I'm an integer overflow survivor
I always knew integer overflow existed, but I never thought it could happen to me.
I want to recount my cautionary tale, to avoid the same mistake in future.
The task was to write a func isPerfectSquare(num int) bool
, with isPerfectSquare(16) == true
and isPerfectSquare(5) == false
etc. No standard library sqrt functions are allowed.
So I thought “I can use a binary search!” Go makes binary searching very, very easy:
func isPerfectSquare(num int) bool {
i := sort.Search(num, func(i int) bool {
return i*i >= num
})
return i*i == num
}
And if you were to inline the sort.Search function, you’d get something like this:
func isPerfectSquare(num int) bool {
i := 0
j := num
for i < j {
h := i + (j-i)/2
if !(h*h >= num) {
i = h + 1
} else {
j = h
}
}
return i*i == num
}
Everything worked fine!
I’m practicing for coding interviews at the moment, so I wrote it in Java too:
public static boolean isPerfectSquare(int num) {
int i = 0;
int j = num;
while (i < j) {
int h = i + (j-i)/2;
if (!(h*h >= num)) {
i = h + 1;
} else {
j = h;
}
}
return i*i == num;
}
}
But this one failed with isPerfectSquare(808201) == isPerfectSquare(899*899) == false
.
It was late. I thought I was crazy. “They’re exactly the same!” I yelled.

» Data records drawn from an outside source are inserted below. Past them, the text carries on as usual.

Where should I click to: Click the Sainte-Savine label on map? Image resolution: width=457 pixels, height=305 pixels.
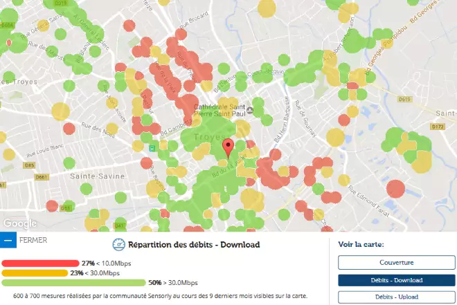coord(96,176)
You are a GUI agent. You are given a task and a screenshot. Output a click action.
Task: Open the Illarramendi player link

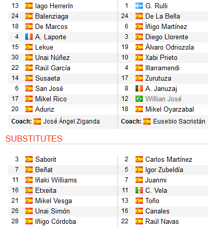(162, 68)
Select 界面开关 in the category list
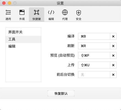Screen dimensions: 121x110 [x=23, y=32]
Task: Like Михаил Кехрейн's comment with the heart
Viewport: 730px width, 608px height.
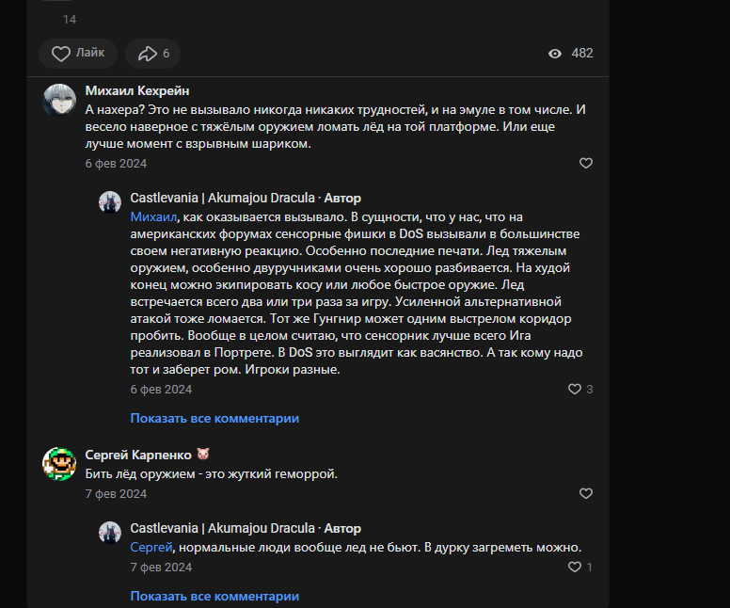Action: tap(586, 163)
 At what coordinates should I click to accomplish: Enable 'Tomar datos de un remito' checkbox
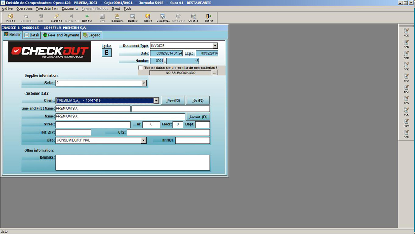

The problem was this part here: h*h
. This ends up computing ((899*899)/2)^2 which is 163,296,810,000. Which is bigger than 2^32-1. D’oh!
Why does the Go version work? Go’s int
is 64-bit on 64-bit machines. But Java’s int is only ever 32-bit. Switching the int
s to long
s in the Java version made it work as expected.
Funnily enough, I used int h = i + (j-i)/2
(as opposed to int h = (i + j)/2
) to avoid integer integer overflow when calculating the middle value!
So there we are: integer overflow isn’t just academic after all.